A shift, then a shift back? Trump’s statement highlighted the need to crack down on H-1B abuse, citing in particular a story that is familiar to voters in Florida, which holds its primary on March 15: That is the case of 250 Walt Disney World IT workers who were laid off last year, their jobs transferred to foreign workers who obtained visas and were recruited by contractors.
GOP candidates have, from time to time, cited the case of the Disney workers in calling for cutting back the number of H-1B visas, or adding further restrictions, but Trump in particular has focused on the layoffs.
In his statement, Trump said that he would be “ending outrageous practices such as those that occurred at Disney in Florida when Americans were forced to train their foreign replacements.”
Trump’s campaign highlighted the Disney workers at a recent campaign event.
On Sunday, two of the former IT workers, Dena Moore and Leo Perrero, appeared at a Trump rally in Alabama, according to Computerworld. They each have filed class action lawsuits against Disney, with Moore also naming as a defendant Cognizant Technology Solutions and Perrero naming HCL Inc.
Last week, Perrero testified before a Senate subcommittee, chaired by Sen.
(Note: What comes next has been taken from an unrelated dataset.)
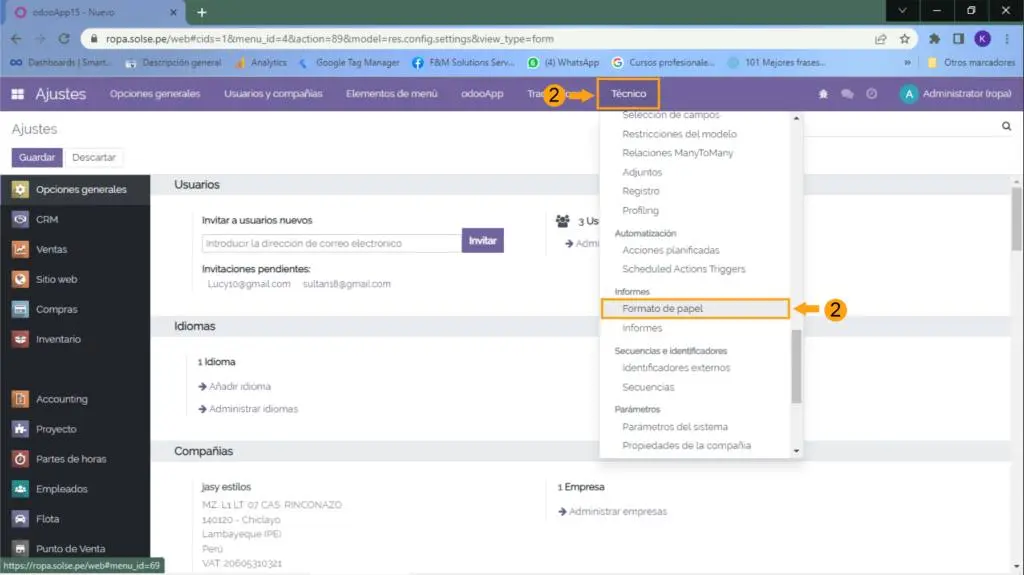Click Parámetros del sistema menu item
Viewport: 1024px width, 575px height.
674,427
Jeff Sessions (R-Ala.), who has endorsed Trump, and recounted to lawmakers being told that he and about two dozen other others would be laid off, their jobs transferred to foreign workers, and that they would be required to train them as a condition of their severance.
“We all felt extremely humiliated when the foreign workers sat next to us, and watched everything that we did,” he said.
Tech companies have sought to expand the visa program, as part of calls for immigration reform. Even though Trump at the debate appeared to side with Silicon Valley in their call for more highly skilled workers, he has also bashed rival Marco Rubio, who has sponsored legislation to increased the cap on such visas, which are designed to enable companies to temporarily employ workers in specialty occupations.
A spokeswoman for Disney did not immediately return a request for comment.
The company has said that many of the workers got new jobs at the company, while others retired. Disney employs about 74,000 workers in the central Florida area.
Still, Trump’s campaign seems determined to use the issue of the Disney workers to give the issue visibility in Florida. If Rubio wins there, it would raise some doubts about Trump’s ability to amass a majority of delegates before the GOP convention in July. If Trump wins the Sunshine State, it may go a long way toward eliminating a competitor he has taken to dismiss as “little Marco.”